我将稍微劫持这个问题,因为它是Google上与Python中的透视转换有关的唯一内容.下面是一些基于上面的稍微更通用的代码,它创建了一个透视变换矩阵并生成一个函数,该函数将在任意点上运行该变换:

import numpy as np

def create_perspective_transform_matrix(src, dst):
    """ Creates a perspective transformation matrix which transforms points
        in quadrilateral ``src`` to the corresponding points on quadrilateral
        ``dst``.

        Will raise a ``np.linalg.LinAlgError`` on invalid input.
        """
    # See:
    # * http://xenia.media.mit.edu/~cwren/interpolator/
    # * http://stackoverflow.com/a/14178717/71522
    in_matrix = []
    for (x, y), (X, Y) in zip(src, dst):
        in_matrix.extend([
            [x, y, 1, 0, 0, 0, -X * x, -X * y],
            [0, 0, 0, x, y, 1, -Y * x, -Y * y],
        ])

    A = np.matrix(in_matrix, dtype=np.float)
    B = np.array(dst).reshape(8)
    af = np.dot(np.linalg.inv(A.T * A) * A.T, B)
    return np.append(np.array(af).reshape(8), 1).reshape((3, 3))
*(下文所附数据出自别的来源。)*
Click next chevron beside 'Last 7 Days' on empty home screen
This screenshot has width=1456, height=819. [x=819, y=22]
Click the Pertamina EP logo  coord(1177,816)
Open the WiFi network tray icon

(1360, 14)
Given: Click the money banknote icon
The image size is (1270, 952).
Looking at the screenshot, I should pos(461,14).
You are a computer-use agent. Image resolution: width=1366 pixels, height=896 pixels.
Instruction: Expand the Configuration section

def create_perspective_transform(src, dst, round=False, splat_args=False):
    """ Returns a function which will transform points in quadrilateral
        ``src`` to the corresponding points on quadrilateral ``dst``::

            >>> transform = create_perspective_transform(
            ...     [(0, 0), (10, 0), (10, 10), (0, 10)],
            ...     [(50, 50), (100, 50), (100, 100), (50, 100)],
            ... )
            >>> transform((5, 5))
            (74.99999999999639, 74.999999999999957)

        If ``round`` is ``True`` then points will be rounded to the nearest
        integer and integer values will be returned.

            >>> transform = create_perspective_transform(
            ...     [(0, 0), (10, 0), (10, 10), (0, 10)],
            ...     [(50, 50), (100, 50), (100, 100), (50, 100)],
            ...     round=True,
            ... )
            >>> transform((5, 5))
            (75, 75)

        If ``splat_args`` is ``True`` the function will accept two arguments
        instead of a tuple.

            >>> transform = create_perspective_transform(
            ...     [(0, 0), (10, 0), (10, 10), (0, 10)],
            ...     [(50, 50), (100, 50), (100, 100), (50, 100)],
            ...     splat_args=True,
            ... )
            >>> transform(5, 5)
            (74.99999999999639, 74.999999999999957)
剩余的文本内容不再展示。